3. The seven seas are the aqueducts at the foot of this forest, and the flowing rivers are its channels; and the fourteen worlds are so many regions of it, peopled with various kinds of beings.

4. This wilderness of the world, is beset by the wide spreading net of cupidity; which has overspread on the minds of people, as the creeping vine fills the vineyard ground.

5. Disease and death form the two branches of the arbor of the world (Sansára Mahíruha), yielding plentifully the fruits of our weal and woe; while our ignorance serves to water and nourish this tree to its full growth.

6. Now tell me, sir, what is seed that produced this tree, and what is the seed of that seed also. Thus tell me what is the original seed of the production of the mundane tree.

7. Explain to me all this in short, for the edification of my understanding; and also for my acquirement of the true knowledge with which you are best acquainted.

8. Vasishtha answered:—Know Ráma! the corporeal body to be the seed or cause of this arbour of the world.
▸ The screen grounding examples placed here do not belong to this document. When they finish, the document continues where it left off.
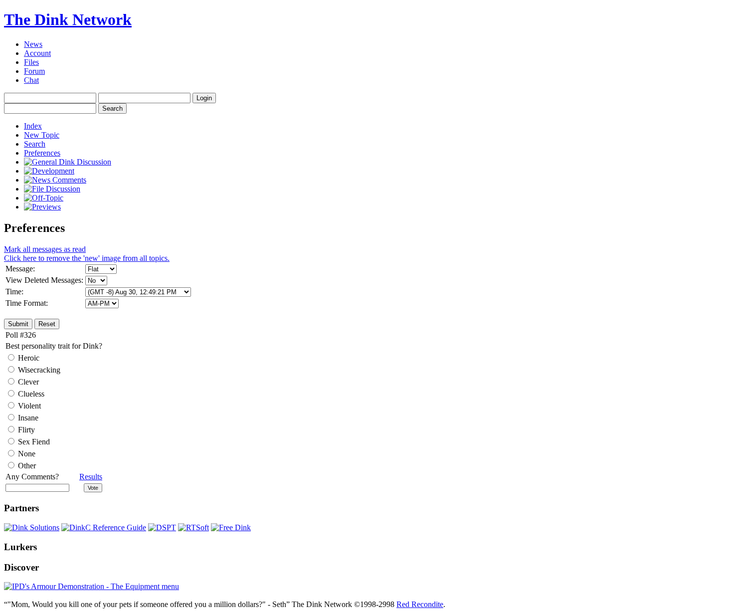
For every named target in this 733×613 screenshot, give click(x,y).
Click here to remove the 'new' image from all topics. (87, 253)
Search (34, 144)
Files (31, 62)
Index (33, 126)
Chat (31, 80)
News (33, 44)
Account (37, 53)
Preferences (42, 153)
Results (90, 476)
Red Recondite (419, 604)
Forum (34, 71)
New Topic (41, 135)
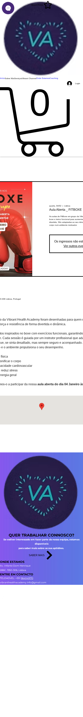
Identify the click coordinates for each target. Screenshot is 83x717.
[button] (9, 78)
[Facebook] (41, 592)
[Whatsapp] (41, 596)
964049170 (27, 578)
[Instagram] (41, 587)
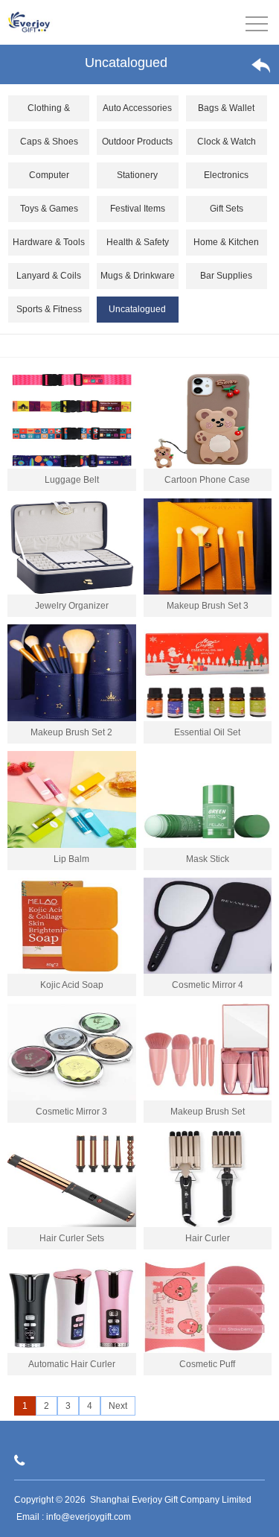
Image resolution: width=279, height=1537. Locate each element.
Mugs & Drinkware (137, 275)
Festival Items (137, 208)
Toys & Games (49, 208)
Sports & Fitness (49, 309)
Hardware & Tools (49, 242)
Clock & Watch (226, 141)
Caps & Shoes (49, 141)
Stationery (137, 175)
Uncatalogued (137, 309)
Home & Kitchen (226, 242)
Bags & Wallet (226, 108)
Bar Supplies (226, 275)
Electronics (226, 175)
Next (118, 1406)
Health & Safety (137, 242)
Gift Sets (226, 208)
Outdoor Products (137, 141)
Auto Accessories (137, 108)
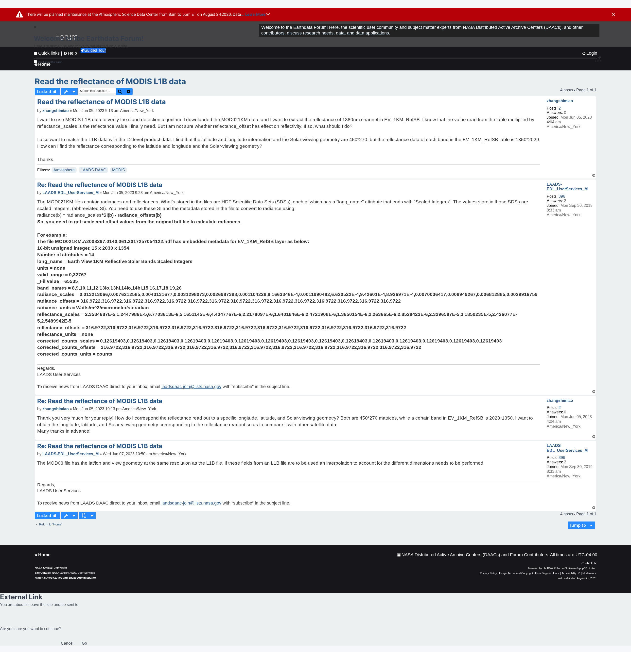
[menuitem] (472, 555)
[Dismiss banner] (613, 14)
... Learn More (253, 14)
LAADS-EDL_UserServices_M (567, 186)
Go (84, 643)
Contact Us (588, 563)
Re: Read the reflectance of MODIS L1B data (99, 184)
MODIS (118, 170)
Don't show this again (50, 62)
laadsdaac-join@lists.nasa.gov (191, 386)
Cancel (67, 643)
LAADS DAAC (93, 170)
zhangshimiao (560, 101)
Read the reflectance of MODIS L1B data (110, 81)
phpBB (547, 568)
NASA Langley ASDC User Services (73, 572)
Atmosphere (64, 170)
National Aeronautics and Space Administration (66, 577)
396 (562, 196)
This seed is the desire which is concealed in the heart of the body, and shoots forth luxuriantly, in the sprouts of good and bad acts and deeds.

9. It is full of boughs and branches, and luxuriant in the growth of its fruits and flowers; and it thrives as thickly and fastly, as the paddy fields flourish in autumn.

10. The mind which is the seed of the body, is subject to and slave of all its desires. Its treasure house consists of alternate plenty and poverty, and its casket contains the gems of pleasure and pain.

11. It is the mind which spreads this net-work of reality and unreality; as it stretches the fretwork of truth and falsehood in dreams and visions.

12. As the dying man sees in his imagination, the messengers of death appearing before him; so doth the mind, present the figure of the unreal body as a reality.